Which it was, he told himself irritably. And he had wanted to respond, wanted to press his mouth against hers and his hand against that maddening indent in the small of her back, wanted to fuse her body with his. Only then he had realised she was crying.

Because of him.

He had stopped it, and then she had changed again, pushing him away, her face small and pale and breakable as if he were a stranger, a threat...

And that wasn’t fair because, surely, she knew he would never hurt her. Had in fact been trying to do the right thing.

Only now she was acting as if he was the one who had started it. As if being his wife were some kind of life sentence. He got to his feet abruptly and walked swiftly back into the house and up the stairs. Her door was shut, and for a few half seconds he stared at the bland, knotted wood as if that were her answer and then he knocked.

Silence.

He knocked again, more irritably this time because that was who he was, how he was. But there was still no answer, and his anger reared up, full-blooded and unthinking, and he twisted the handle and opened the door.

‘Why the hell do you have to—?’

He stopped. The bedroom was empty. Frowning, he checked the bathroom and the dressing room. Both empty. Heart pounding against his ribs, he stared wildly around the room, his head filling with static and then his gaze narrowed on the window.

Through the glass, he could see a figure in shorts and some kind of top moving determinedly through the grass, and then the land curved away and she disappeared.

Trip felt his pulse accelerate. Was she running or hiding? No matter, he would find her.
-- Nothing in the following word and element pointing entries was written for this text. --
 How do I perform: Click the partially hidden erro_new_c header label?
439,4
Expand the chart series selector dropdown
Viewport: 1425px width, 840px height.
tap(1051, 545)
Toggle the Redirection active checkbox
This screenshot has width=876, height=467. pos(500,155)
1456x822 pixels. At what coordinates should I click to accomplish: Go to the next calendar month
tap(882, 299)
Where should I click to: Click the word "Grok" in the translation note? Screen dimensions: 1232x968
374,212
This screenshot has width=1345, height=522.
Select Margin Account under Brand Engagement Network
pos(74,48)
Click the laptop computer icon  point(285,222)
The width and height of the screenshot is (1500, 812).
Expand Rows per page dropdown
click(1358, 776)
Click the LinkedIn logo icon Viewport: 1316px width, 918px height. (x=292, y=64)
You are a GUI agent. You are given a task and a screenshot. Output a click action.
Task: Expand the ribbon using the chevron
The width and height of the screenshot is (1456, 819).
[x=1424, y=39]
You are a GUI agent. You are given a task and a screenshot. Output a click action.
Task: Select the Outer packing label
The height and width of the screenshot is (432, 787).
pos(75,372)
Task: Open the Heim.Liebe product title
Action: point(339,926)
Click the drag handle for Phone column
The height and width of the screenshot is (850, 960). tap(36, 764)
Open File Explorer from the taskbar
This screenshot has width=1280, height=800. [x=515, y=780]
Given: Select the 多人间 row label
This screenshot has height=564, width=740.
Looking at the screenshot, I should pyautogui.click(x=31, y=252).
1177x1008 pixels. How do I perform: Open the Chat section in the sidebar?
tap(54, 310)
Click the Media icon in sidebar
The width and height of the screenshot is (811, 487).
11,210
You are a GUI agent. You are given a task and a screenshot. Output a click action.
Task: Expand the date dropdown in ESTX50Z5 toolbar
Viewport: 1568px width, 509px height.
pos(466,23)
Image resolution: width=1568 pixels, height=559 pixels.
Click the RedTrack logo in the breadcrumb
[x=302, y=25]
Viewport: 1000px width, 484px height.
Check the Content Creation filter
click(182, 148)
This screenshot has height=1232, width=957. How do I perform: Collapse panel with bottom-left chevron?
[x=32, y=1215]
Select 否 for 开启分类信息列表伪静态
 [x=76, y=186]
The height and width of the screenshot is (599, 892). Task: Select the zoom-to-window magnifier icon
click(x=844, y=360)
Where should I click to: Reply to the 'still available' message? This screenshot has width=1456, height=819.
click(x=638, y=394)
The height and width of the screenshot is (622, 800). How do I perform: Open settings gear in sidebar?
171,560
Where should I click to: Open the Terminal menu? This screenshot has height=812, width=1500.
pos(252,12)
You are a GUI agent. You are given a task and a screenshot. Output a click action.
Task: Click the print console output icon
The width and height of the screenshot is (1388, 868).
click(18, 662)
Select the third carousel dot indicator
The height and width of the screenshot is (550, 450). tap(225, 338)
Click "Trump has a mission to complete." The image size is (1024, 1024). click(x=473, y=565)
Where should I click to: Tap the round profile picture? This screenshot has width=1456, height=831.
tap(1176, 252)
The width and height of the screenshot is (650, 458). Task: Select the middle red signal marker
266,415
Not that he’d ever even pursued a woman before.

But then he’d never wanted to.

Lily was walking fast.

Back in her bedroom she had tried reading but every time she’d focused on the page, her mind would turn blank and, before she could stop herself, she’d be right back where she’d started in the barn with the tiled roof, making a fool of herself.

It had been enough to get her moving quietly through her bedroom door and down the stairs. A glimpse of Trip out on the terrace, wine glass in hard, soaking up the sunshine as if nothing were wrong, had sent her spinning away from the villa and across the green grass like a bowling ball.

She had no idea where she was going but just being on the move made her feel calmer. There were horses grazing on the left-hand side of the paddock so she kept to the right, kept moving.

It was her phone that finally stopped her in her tracks.

‘Lily?’ Her father’s voice was so familiar and yet it was still a shock to hear him.

‘Daddy.’

‘Do you have time to talk? I know Mom told you how happy we are, but I just wanted to congratulate you in person.’ He paused. ‘Although you’re probably still fuming with us, aren’t you? I know you must be because I know how independent you are, but Mom and I just wanted you to have some time with Trip. Private time. That’s why you didn’t tell us about the engagement, wasn’t it? Because you hate the drama that goes hand in hand with being my daughter. But you could have told us, you know,’ he added gently. ‘We would have kept your secret.’

Her fingers tightened around the phone. What she hated was having to lie to her parents. To know that she had made them liars too. ‘Of course I’m not angry. And it wasn’t your drama I was worried about.’ That at least was true.

Her father laughed.

‘He certainly knows how to make an entrance. Looks the part, too. In fact I heard yesterday that somebody wants to make a film of what happened to him. Probably be quite the blockbuster. Your mother would certainly go and see it. She’s quite taken with him. I was too, although I was a little surprised. I always thought you’d choose some penniless artist.’